ROSWELL, N.M. (AP)—Felix Baumgartner stood alone at the edge of space, poised in the open doorway of a capsule suspended above Earth and wondering if he would make it back alive. Twenty four miles below him, millions of people were right there with him, watching on the Internet and marveling at the wonder of the moment.

A second later, he stepped off the capsule and barreled toward the New Mexico desert as a tiny white speck against a darkly-tinted sky. Millions watched him breathlessly as he shattered the sound barrier and then landed safely about nine minutes later, becoming the world's first supersonic skydiver.

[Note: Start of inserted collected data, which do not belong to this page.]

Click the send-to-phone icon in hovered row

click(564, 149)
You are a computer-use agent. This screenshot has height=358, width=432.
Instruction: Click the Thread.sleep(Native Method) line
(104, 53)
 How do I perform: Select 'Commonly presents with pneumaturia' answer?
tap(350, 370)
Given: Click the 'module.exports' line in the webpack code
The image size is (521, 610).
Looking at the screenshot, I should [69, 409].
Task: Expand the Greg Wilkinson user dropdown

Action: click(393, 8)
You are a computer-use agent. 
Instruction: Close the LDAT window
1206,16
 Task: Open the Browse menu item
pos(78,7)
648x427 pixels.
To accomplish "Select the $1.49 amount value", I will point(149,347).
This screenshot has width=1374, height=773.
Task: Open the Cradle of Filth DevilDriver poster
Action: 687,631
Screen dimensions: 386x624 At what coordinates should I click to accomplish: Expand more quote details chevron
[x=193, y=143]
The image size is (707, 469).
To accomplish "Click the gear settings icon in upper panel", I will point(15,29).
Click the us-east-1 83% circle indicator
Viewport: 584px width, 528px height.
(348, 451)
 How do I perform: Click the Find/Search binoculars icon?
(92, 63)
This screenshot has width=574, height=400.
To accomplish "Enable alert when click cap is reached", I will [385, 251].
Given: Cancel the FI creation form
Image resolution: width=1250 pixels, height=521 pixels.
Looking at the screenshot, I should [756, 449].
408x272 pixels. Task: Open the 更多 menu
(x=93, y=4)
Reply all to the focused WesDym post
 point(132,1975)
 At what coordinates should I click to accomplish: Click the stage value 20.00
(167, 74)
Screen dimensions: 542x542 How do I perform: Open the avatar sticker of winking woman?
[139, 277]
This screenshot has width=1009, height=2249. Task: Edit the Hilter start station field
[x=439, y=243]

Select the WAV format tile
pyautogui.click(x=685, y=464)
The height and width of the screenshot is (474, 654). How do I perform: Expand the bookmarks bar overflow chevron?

"When I was standing there on top of the world, you become so humble, you do not think about breaking records anymore, you do not think about gaining scientific data," Baumgartner said after the jump. "The only thing you want is to come back alive."

It was part scientific wonder, part daredevil reality show, with the live-streamed event instantly capturing the world's attention on a sleepy Sunday at the same time seven NFL football games were being played. It proved, once again, the power of the Internet in a world where news travels as fast as Twitter.

Baumgartner, a 43-year-old Austrian, hit Mach 1.24, or 833.9 mph, according to preliminary data, and became the first person to reach supersonic speed without traveling in a jet or a spacecraft. The capsule he jumped from had reached an altitude of 128,100 feet above Earth, carried by a 55-story ultra-thin helium balloon.

Landing on his feet in the desert, the man known as "Fearless Felix" lifted his arms in victory to the cheers of jubilant friends and spectators who closely followed at a command center. Among them was his mother, Eva Baumgartner, who was overcome with emotion, crying.

"Sometimes we have to get really high to see how small we are," an exuberant Baumgartner told reporters outside mission control after the jump.